◆ Provided records:
- - - -

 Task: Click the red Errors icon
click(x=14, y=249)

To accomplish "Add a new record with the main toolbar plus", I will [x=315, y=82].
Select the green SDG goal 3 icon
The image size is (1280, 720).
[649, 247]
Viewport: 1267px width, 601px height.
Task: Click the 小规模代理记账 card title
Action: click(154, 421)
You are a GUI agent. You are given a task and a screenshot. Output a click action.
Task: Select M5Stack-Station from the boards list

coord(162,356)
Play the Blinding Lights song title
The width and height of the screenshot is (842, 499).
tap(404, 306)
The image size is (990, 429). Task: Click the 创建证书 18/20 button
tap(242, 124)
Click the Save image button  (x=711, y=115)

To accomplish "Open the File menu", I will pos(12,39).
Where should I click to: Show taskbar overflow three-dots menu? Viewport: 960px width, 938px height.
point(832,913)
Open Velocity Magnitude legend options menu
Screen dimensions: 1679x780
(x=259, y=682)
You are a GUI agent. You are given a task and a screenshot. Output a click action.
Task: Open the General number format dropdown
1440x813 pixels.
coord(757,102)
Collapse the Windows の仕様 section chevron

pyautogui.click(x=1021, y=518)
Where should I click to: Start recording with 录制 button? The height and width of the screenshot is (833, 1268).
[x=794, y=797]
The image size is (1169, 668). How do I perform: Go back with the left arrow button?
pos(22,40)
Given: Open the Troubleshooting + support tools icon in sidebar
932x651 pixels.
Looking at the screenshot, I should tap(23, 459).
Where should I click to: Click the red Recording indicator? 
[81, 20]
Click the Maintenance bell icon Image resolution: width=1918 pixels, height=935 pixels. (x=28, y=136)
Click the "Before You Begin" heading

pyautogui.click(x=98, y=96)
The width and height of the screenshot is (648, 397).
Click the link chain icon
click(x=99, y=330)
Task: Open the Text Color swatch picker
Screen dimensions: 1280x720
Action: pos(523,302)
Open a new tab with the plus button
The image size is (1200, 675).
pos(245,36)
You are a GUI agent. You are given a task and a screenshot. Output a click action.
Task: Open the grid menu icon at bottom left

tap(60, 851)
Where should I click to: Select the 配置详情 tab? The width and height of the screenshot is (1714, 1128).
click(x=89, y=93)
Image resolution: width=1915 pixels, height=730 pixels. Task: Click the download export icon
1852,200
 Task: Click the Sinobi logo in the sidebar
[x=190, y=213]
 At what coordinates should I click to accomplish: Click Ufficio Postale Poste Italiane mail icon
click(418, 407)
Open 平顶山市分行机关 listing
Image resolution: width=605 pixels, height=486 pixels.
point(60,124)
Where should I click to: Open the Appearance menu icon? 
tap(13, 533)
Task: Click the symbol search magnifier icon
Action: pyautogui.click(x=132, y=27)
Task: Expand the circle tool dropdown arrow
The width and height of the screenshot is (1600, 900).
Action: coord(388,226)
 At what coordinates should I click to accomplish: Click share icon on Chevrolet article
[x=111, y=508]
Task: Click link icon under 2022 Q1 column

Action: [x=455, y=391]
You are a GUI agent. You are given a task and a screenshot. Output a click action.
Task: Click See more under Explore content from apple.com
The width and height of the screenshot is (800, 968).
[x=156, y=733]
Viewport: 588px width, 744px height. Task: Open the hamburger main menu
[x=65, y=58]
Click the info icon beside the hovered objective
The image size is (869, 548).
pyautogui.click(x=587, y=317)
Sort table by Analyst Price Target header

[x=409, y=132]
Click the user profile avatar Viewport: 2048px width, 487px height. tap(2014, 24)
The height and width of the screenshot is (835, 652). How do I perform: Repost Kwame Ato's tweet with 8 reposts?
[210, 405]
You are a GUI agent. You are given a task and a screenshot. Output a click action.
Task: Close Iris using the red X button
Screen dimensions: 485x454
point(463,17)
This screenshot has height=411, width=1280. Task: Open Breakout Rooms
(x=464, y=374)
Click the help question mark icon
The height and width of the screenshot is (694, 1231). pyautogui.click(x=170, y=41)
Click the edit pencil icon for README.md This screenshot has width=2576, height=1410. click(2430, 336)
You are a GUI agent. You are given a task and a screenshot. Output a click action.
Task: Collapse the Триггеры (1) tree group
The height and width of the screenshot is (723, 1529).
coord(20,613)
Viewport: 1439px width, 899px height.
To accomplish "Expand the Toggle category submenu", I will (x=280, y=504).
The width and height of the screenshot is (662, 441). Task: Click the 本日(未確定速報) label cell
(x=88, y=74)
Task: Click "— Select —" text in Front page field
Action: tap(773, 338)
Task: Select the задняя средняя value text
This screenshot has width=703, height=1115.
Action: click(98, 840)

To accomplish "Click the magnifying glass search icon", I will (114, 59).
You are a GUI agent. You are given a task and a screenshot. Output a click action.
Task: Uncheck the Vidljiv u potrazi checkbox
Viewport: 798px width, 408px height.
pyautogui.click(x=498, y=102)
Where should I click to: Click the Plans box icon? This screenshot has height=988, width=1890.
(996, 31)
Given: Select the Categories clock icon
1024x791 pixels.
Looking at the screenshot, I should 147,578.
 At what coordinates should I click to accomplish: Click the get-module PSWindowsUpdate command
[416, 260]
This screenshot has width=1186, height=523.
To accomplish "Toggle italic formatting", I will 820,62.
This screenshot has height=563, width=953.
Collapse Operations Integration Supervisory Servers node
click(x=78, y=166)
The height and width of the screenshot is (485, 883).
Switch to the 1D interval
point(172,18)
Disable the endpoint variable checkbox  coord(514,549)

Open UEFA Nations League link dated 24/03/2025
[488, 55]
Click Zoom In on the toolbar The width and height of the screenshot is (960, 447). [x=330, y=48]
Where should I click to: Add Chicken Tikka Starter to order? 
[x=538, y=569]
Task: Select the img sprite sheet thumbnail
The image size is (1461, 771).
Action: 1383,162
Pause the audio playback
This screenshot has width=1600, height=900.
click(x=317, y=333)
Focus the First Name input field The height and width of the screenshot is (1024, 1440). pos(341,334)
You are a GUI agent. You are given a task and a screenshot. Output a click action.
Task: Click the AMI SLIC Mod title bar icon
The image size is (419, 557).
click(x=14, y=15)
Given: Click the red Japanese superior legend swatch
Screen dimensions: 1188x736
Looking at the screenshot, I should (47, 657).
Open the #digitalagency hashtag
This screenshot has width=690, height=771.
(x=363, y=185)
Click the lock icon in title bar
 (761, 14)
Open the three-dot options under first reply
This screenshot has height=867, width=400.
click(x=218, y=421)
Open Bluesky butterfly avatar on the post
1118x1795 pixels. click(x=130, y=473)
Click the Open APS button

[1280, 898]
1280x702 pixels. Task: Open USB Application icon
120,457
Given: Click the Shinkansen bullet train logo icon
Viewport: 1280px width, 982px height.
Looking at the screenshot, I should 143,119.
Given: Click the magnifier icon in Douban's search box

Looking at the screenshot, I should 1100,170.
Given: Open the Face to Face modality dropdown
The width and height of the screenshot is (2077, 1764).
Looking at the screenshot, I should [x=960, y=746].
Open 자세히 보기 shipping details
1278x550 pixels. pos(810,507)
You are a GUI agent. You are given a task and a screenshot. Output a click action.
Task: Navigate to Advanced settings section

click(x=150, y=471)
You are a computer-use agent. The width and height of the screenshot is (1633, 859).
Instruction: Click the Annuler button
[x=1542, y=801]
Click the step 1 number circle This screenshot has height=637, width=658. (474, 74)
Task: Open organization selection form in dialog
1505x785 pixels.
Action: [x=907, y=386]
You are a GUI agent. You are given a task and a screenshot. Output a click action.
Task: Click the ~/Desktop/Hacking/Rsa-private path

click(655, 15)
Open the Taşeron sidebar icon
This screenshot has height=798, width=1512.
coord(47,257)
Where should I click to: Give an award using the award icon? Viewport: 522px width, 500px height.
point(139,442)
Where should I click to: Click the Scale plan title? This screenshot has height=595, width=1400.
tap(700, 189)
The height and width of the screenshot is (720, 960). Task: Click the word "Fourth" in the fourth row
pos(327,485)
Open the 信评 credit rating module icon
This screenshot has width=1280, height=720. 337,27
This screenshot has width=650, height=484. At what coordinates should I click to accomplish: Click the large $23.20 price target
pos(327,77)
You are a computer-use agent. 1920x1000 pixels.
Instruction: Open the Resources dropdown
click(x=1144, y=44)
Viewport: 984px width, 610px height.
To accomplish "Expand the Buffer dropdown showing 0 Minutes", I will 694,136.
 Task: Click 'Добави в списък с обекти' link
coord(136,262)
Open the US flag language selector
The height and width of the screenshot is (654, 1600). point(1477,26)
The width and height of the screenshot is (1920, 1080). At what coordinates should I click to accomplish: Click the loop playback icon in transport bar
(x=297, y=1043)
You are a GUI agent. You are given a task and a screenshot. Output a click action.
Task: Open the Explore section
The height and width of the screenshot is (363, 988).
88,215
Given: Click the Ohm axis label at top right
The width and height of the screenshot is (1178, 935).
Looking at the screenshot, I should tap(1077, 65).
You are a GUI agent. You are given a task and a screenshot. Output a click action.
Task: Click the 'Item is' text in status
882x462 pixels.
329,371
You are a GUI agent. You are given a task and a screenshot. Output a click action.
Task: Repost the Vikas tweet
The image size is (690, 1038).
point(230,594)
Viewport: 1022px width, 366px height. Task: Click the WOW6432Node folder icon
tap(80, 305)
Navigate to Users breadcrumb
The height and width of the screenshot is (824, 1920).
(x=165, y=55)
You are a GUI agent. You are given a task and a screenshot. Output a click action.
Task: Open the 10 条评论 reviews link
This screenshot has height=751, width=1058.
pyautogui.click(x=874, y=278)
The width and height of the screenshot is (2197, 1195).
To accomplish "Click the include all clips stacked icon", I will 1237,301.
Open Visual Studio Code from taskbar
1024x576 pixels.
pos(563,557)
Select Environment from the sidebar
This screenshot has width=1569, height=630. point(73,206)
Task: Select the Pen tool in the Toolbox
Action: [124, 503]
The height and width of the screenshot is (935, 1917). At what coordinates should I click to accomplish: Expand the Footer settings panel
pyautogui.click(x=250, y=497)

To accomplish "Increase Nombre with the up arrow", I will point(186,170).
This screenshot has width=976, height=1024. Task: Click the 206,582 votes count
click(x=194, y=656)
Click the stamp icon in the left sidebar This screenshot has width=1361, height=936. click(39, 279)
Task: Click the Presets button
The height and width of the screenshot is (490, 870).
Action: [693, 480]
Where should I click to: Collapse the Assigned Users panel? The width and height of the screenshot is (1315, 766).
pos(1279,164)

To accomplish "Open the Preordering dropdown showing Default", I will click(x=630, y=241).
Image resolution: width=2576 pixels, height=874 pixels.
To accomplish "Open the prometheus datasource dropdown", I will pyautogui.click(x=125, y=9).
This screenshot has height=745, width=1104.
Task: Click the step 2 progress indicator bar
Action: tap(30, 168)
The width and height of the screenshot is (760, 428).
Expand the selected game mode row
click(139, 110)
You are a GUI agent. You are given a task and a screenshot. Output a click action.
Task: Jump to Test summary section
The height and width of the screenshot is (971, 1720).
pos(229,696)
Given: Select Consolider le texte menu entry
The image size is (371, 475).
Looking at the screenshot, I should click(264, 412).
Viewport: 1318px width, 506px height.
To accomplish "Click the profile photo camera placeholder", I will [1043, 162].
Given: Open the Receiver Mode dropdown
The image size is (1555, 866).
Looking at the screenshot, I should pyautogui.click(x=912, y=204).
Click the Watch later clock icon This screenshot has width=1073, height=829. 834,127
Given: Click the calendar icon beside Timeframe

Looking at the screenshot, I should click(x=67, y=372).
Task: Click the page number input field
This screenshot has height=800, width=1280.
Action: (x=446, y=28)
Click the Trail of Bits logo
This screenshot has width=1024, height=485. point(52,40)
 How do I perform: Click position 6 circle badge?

- - - -

◆ What is being asked: Look above for the line with "The height and width of the screenshot is (485, 883)." and the line with "Task: Select the img sprite sheet thumbnail". Retype those two lines and every line between them exactly, adding nothing.

◆ Solution:
The height and width of the screenshot is (485, 883).
Switch to the 1D interval
point(172,18)
Disable the endpoint variable checkbox  coord(514,549)

Open UEFA Nations League link dated 24/03/2025
[488, 55]
Click Zoom In on the toolbar The width and height of the screenshot is (960, 447). [x=330, y=48]
Where should I click to: Add Chicken Tikka Starter to order? 
[x=538, y=569]
Task: Select the img sprite sheet thumbnail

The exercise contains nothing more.